• DATA ROWS
··········

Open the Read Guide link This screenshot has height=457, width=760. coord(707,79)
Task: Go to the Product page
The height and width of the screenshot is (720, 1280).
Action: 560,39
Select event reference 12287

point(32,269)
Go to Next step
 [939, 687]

··········

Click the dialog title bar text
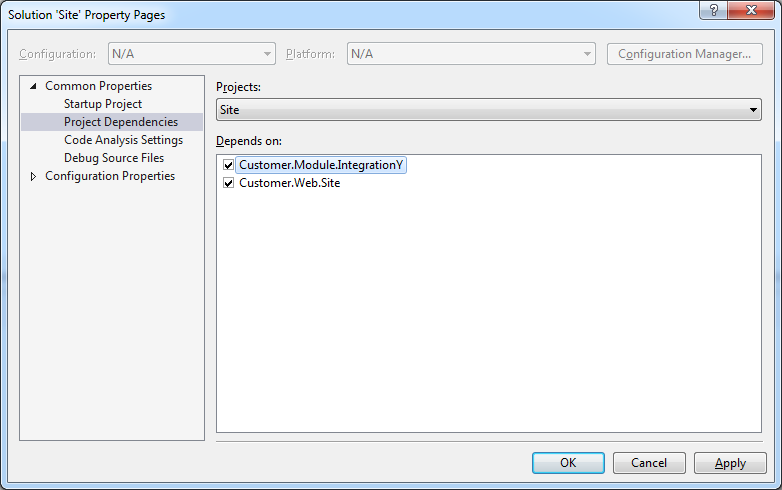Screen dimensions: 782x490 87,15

··········

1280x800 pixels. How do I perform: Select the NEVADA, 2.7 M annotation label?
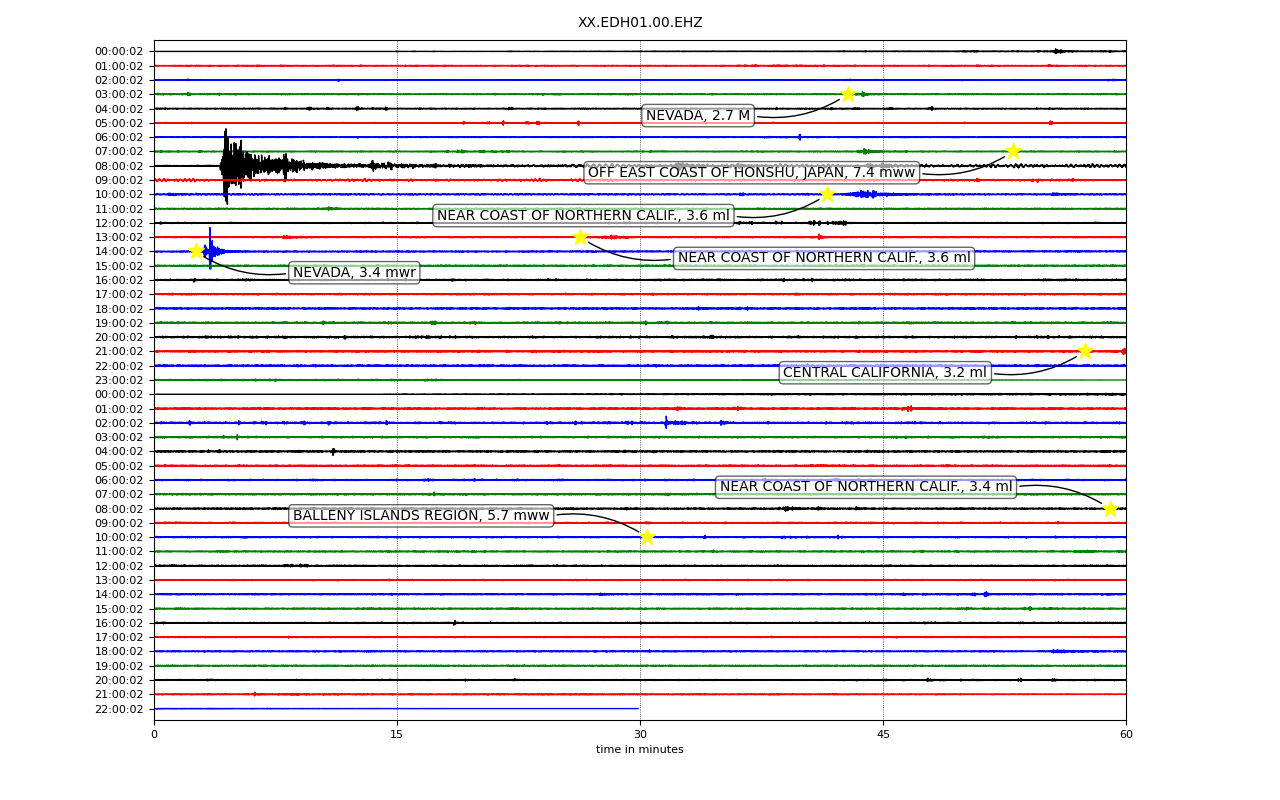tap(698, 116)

··········

• TASK PROMPT
Render the records from the line holding "1280x800 pixels. How" through the line holding "tap(698, 116)", inclusive, as a two-column CSV with the headers instruction and location. Give one row per record, place each value in a single quoted field with line breaks converted to spaces, and omit the pictures.

• WORKED ANSWER
instruction,location
"1280x800 pixels. How do I perform: Select the NEVADA, 2.7 M annotation label?","tap(698, 116)"